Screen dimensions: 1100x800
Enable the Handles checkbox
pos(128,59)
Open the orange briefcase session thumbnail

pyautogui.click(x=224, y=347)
■ ■ ■ ■ ■
- [What you are asked to do]:
Nothing should be left out or altered, so reproduce the whole listing.

- [Output for this exercise]:
Screen dimensions: 1100x800
Enable the Handles checkbox
pos(128,59)
Open the orange briefcase session thumbnail

pyautogui.click(x=224, y=347)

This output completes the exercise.